Blessed Charles the Good (And His Dad): The Original Canute and Charlie Cult

"It is because I know the needs of the poor and I know the pride of the rich."
–Blessed Charles the Good on why he favored those in poverty over the wealthy.

Charlie Weis, the head football coach for the University of Notre Dame, has universally been acknowledged by all as a good coach—but not as good a coach as Knute Rockne, the father of Fighting Irish football and perhaps the greatest coach of all time. Similarly, today's “Blessed,” Charles the Good, is not acknowledged to be as prominent of a saint as his father, St. Canute—but neither is afar from his predecessor (or namesake) as one may think.

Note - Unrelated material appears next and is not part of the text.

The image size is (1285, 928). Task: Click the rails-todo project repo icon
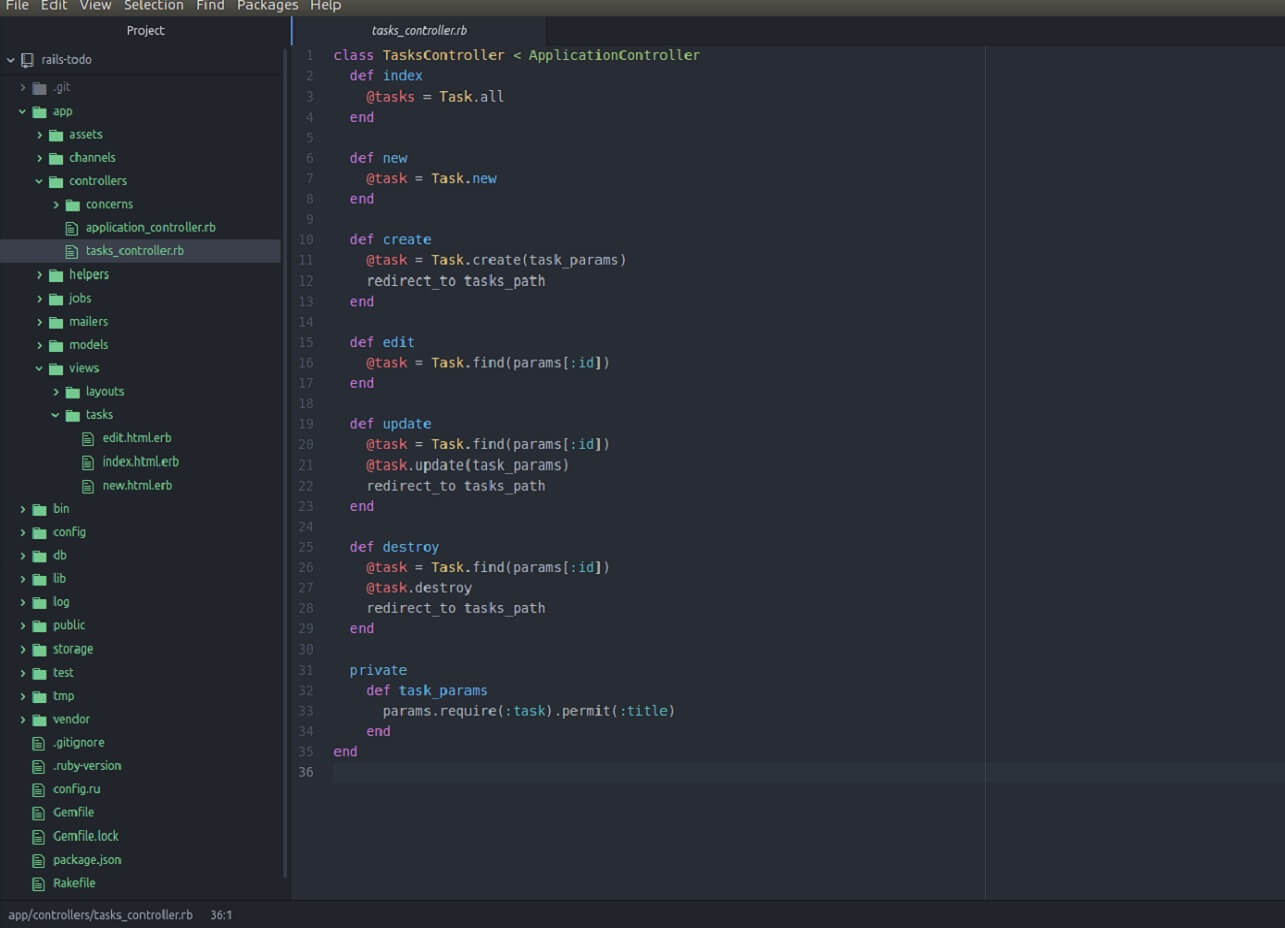coord(27,60)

Charles, who grew up to be the powerful Count of Flanders and Amiens, was of course the son of the legendary St. Canute, King of Denmark. Now Canute was martyred when Charles was only five, and the lad was alternately raised by his grandfather (on mom's side), Count Robert of Flanders, as well as his uncle Robert. When he was old enough, Charles accompanied his uncle on the Crusades, and made such an impression fighting gallantly by day and praying and reading his Psalter at night, that Robert made his nephew his heir. After some initial challenges to his authority, Charles became the accepted ruler of the region and immediately won the respect of the commoners with his moral rule.

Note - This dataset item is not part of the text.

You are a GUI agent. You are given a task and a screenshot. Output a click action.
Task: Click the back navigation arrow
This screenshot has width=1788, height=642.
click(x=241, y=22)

Charles' overriding concern was for the poor. He fed one hundred poor men a day in each of his castles, and during the famine of 1126 forbade the brewing of beer in order to conserve grain for the needy. Although the Irish saints such as Bridget might have disagreed with that call (or at least changed some water into beer as was her habit when times got tight in Ireland), they wouldn't have argued with the 7,800 loaves he gave away in one day to keep his subjects alive. Also, while his Fighting Irish namesake Charlie Weis (known to spout an expletive or two) would have a hard time with the Count's rule against swearing (Charles the Good hated blasphemy so much that he punished any royal caught doing so with a forty-day bread and water fast), coach would have to admit the Count's heart was in the right place.

In the end, it was Blessed Charles' love for the poor that proved his downfall. When Charles found out that the evil Erembald (who killed his master, threw him in the river and then married his widow) was buying up grain, hoarding it, and then raising the price beyond what the poor could afford, Charles sent his men to force Erembald to yield up his storehouse. Resentful of this takeover, Erembald in turn sent his men for revenge, and they assassinated Charles, first cutting off his arm and then splitting open his head as the saintly count was praying at the altar of Our Lady in the Church of St. Donatian.

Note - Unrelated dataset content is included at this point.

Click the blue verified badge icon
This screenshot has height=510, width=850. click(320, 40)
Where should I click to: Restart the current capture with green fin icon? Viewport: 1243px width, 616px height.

While Blessed Charles met his demise in a similar fashion to St. Thomas Beckett and many other medieval saints, it is doubtful Charlie Weis will suffer this kind of death. True, Charlie does pray at Notre Dame's Lourdes Grotto nearly every day, but it is highly unlikely a disgruntled Michigan fan would whack him there after an Irish upset of the Wolverines. In fact, Charlie, who almost died on the operating table a few years ago, was spared the early death that both Knute and Canute suffered. Weis instead is faced with a different type of martyrdom, the type that a Notre Dame coach who loves Our Lady feels when he loses. Weis' love for his special needs daughter, Hannah, and his love for his only son, Charlie Jr., is both sadder and stronger when the Irish suffer a loss, for he knows the slings and arrows that the critics of the Notre Dame Nation hurl at him hurt his family deeply too. So pray that Charles and Canute can get Weis through the losses, so when the day of Notre Dame's next National Championship arrives, Charlie is not afraid to sing the praises of Our Lady—and has the courage to tell his critics of her only Son.